March 11, 2021.

Councilor James MacCleary writes:

Picking up the baton to support local small businesses and self-employed

The last year has been incredibly difficult for everyone and local businesses have suffered badly. Many have received support grants via the council, but far too many have not been eligible for any support at all under government criteria. This has been very frustrating for councillors who have been inundated with pleas for help from local small businesses and self-employed people, but unable to help due to gaps in the government’s support schemes.

Some have become so frustrated with government inaction that they set up a national campaign called ExcludedUK to represent those people (estimated at three million) who had received no help. As a council we have been working hard to find a way to try and help out, but have struggled to do so as government cuts to our own funding mean we are having to find savings.

It has been a grim picture that is hard to understand as the government could have easily solved the problem months ago. Sadly, it’s too late for many local businesses, but the council is now in a position to launch a scheme of its own that prioritises small businesses and self-employed who have been unable to access other support. It isn’t enough to cover everyone, but by being creative with what’s known as the ‘Additional Restricted Grant’ (ARG) that the council has received from government we are now able to pick up the baton that the government has dropped.
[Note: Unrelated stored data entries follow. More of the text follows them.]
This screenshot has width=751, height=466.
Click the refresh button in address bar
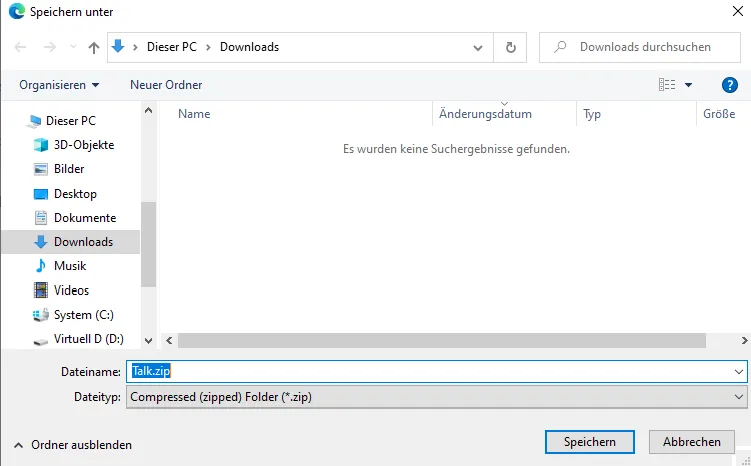click(511, 47)
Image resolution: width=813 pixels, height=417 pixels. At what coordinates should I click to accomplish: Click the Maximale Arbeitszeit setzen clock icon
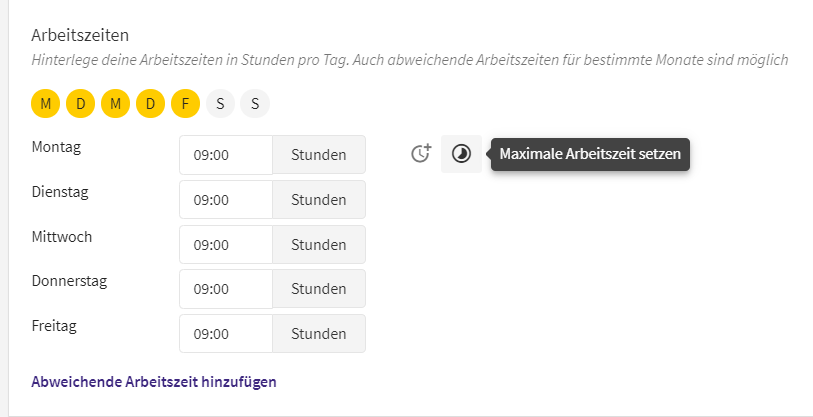click(461, 154)
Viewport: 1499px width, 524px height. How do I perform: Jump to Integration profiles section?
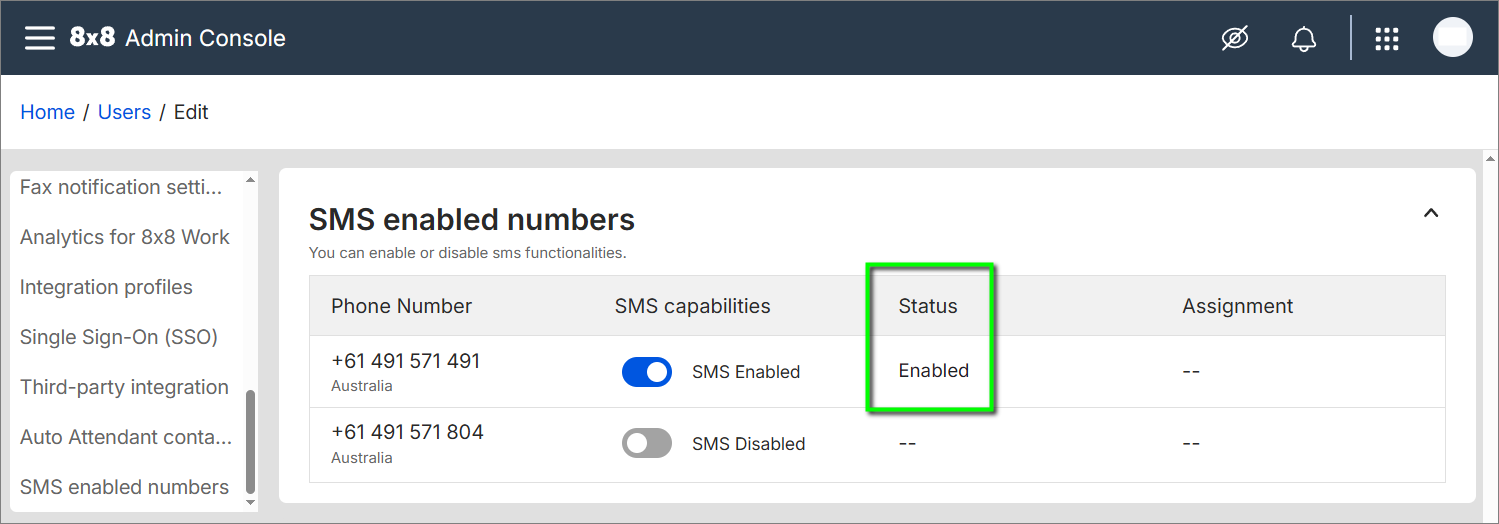[106, 287]
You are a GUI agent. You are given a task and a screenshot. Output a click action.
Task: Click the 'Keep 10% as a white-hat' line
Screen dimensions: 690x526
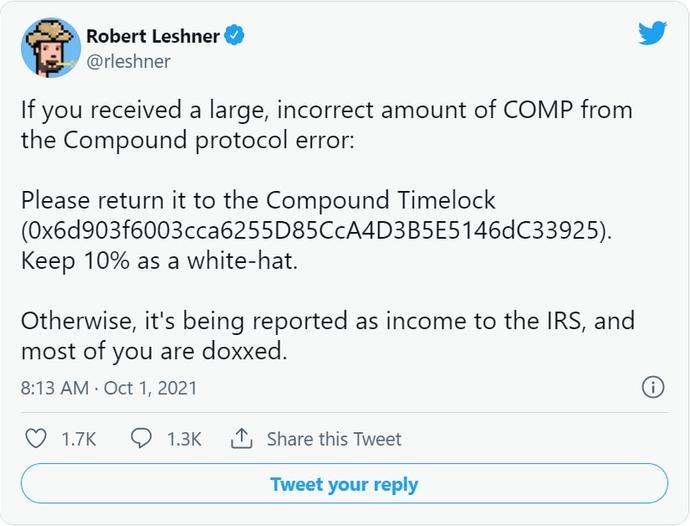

The new council scheme is unique as far we know in its focus on the Excluded, and will consist of four parts:

- An exceptional hardship scheme. This will support micro, small, and medium sized businesses and will include, unlike government schemes, businesses that have remained open but suffered a significant downturn in income as well as those mandated to close

- A direct grants scheme for people who are self-employed, but have not been able to access other support.

- A business adaptation grant. Businesses that need support for expenses to adapt their businesses as part of the recovery from Covid-19 can apply for a capital grant to help. That could include training or upskilling staff, adaptation of existing premises and other business spaces, or costs associated with changing the way in which the business operates such as expanding an online presence.

- A business development scheme. This fund will be available to encourage the future development of business within the District. Local trade organisations, community interest companies, and not-for-profit organisations will be able to bid for seed funding for their sector.

Anyone who is interested in these funds can find out more information on the District Council’s website, and it will be open for bids from 15th March. Many other councils have simply handed out funds piecemeal to whoever has shouted loudest.

We are determined to pick up the baton and support residents who are in desperate need whether they are making lots of noise or not. As a small council we cannot undo all of the government’s failings but on this issue we are delighted to be able to do something meaningful to help.